*** Excerpt provided

Jackson Gilman
- Gilman with Toronto FC II in 2026

Personal information
- Date of birth: April 29, 2004 (age 22)
- Place of birth: Schwenksville, Pennsylvania, United States
- Height: 5 ft 11 in (1.80 m)
- Position: Defender

Team information
- Current team: Toronto FC
- Number: 38

Youth career
- West-Mont United SA
- 2016–2022: Philadelphia Union

College career
- Years: Team / Apps / (Gls)
- 2022–2025: Pittsburgh Panthers / 75 / (2)

Senior career*
- Years: Team / Apps / (Gls)
- 2022: Philadelphia Union II / 8 / (0)
- 2023: Philadelphia Union UDS
- 2024: West Chester United SC / 5 / (1)
- 2026: Toronto FC II / 6 / (0)
- 2026: → Toronto FC (loan) / 1 / (0)
- 2026–: Toronto FC / 10 / (0)

= Jackson Gilman =

American soccer player (born 2004)

Jackson Gilman (born April 29, 2004) is an American soccer player who plays for Toronto FC in Major League Soccer.

==Early life==
Gilman first played youth soccer with West-Mont United SA. From 2016 to 2022, Gilman played with the Philadelphia Union Academy.

******

What the exercise asks: According to the Jackson Gilman article, which club's academy did Gilman play with from 2016 to 2022? The records aren't needed for what follows.

*** Data records

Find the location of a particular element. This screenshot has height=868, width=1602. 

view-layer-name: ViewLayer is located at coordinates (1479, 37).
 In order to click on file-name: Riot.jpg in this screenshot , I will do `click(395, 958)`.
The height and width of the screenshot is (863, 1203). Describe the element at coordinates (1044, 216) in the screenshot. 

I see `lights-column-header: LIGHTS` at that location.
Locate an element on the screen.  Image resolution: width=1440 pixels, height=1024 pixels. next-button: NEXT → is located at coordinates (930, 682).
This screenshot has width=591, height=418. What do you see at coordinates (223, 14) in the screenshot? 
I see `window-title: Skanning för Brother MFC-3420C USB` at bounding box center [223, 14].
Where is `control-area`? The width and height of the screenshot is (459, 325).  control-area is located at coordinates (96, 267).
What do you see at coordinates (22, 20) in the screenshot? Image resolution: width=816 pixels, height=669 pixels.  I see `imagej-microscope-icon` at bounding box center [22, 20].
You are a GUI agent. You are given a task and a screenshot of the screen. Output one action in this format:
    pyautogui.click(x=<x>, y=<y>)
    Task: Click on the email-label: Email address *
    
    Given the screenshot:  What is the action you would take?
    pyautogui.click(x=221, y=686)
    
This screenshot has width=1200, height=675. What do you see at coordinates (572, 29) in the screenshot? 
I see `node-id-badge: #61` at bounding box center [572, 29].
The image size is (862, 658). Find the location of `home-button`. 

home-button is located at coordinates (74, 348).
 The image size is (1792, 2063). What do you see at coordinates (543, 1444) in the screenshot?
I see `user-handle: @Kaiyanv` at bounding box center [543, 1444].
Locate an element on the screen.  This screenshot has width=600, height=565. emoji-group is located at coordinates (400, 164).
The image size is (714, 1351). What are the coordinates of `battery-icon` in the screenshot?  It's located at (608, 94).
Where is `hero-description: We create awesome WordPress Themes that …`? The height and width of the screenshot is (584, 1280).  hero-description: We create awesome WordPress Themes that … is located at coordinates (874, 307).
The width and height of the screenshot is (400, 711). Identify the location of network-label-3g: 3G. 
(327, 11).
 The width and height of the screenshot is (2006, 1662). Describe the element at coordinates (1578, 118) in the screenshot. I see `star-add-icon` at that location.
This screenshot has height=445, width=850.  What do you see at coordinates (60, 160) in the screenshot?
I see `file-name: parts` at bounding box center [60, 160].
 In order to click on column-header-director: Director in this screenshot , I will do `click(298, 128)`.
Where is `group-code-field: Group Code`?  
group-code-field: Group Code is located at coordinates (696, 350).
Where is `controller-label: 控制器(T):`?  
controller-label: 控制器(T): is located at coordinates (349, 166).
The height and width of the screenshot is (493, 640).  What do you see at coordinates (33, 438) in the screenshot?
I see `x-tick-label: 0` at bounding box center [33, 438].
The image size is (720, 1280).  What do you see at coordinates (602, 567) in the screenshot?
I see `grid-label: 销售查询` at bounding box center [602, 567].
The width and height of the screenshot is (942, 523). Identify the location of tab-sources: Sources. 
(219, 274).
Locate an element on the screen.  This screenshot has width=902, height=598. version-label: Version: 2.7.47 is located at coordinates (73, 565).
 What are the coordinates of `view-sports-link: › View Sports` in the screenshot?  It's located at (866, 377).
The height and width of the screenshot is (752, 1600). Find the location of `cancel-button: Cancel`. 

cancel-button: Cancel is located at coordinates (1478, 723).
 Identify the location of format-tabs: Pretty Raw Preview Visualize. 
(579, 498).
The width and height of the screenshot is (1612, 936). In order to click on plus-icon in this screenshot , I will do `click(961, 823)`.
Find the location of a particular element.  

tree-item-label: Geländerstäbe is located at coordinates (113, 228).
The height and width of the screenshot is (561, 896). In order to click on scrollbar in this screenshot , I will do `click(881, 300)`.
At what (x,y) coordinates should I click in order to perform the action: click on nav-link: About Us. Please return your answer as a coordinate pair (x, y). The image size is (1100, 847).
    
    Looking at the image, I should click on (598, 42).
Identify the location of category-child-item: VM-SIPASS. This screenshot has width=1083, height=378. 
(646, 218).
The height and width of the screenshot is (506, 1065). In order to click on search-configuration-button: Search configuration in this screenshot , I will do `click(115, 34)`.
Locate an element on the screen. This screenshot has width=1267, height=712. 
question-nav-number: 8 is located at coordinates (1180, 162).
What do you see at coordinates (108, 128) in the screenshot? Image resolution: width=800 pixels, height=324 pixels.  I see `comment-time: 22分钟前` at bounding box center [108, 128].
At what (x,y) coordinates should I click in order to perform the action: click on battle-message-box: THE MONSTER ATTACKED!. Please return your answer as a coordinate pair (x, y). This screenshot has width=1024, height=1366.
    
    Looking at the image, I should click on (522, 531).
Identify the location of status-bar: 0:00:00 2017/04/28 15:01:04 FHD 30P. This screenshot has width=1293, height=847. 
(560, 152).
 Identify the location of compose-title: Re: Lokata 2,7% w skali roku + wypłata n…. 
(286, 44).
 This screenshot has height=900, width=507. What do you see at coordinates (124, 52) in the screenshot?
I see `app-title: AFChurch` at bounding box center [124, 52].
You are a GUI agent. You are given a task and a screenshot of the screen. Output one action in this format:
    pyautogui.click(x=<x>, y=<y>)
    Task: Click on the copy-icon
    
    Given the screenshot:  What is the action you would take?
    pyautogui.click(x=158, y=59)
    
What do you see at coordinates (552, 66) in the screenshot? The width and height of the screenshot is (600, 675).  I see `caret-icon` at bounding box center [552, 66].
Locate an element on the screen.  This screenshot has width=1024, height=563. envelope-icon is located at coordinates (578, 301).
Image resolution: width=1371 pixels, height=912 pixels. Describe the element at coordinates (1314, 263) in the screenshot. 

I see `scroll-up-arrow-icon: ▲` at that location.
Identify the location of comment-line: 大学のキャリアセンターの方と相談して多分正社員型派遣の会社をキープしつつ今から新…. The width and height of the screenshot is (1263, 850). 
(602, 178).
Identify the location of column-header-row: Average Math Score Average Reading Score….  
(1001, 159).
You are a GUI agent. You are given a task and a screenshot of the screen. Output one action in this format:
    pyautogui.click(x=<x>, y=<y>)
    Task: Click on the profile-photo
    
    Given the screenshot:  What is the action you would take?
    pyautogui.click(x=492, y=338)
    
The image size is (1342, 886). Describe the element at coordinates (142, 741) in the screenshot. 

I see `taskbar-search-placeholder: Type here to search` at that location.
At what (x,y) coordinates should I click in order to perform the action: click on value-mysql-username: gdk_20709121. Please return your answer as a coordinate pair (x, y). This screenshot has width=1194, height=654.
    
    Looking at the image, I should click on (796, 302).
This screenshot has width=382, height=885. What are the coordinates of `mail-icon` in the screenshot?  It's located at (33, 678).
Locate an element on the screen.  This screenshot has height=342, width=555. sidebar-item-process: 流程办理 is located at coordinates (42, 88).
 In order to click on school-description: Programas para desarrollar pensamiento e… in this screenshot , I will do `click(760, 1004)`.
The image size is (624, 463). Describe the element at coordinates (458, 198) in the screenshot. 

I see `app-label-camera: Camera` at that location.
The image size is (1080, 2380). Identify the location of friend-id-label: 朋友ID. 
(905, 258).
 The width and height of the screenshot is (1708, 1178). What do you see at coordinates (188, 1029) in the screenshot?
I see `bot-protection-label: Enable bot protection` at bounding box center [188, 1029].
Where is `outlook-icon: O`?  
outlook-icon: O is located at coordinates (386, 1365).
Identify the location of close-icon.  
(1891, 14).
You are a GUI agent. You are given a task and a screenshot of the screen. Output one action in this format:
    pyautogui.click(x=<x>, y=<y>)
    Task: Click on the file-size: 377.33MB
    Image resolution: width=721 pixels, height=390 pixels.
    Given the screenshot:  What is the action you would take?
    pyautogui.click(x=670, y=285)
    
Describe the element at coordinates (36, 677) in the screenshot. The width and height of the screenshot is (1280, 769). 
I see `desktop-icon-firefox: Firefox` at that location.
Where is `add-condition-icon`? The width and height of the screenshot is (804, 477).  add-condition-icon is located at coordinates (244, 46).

******

Solved problem: The Philadelphia Union Academy.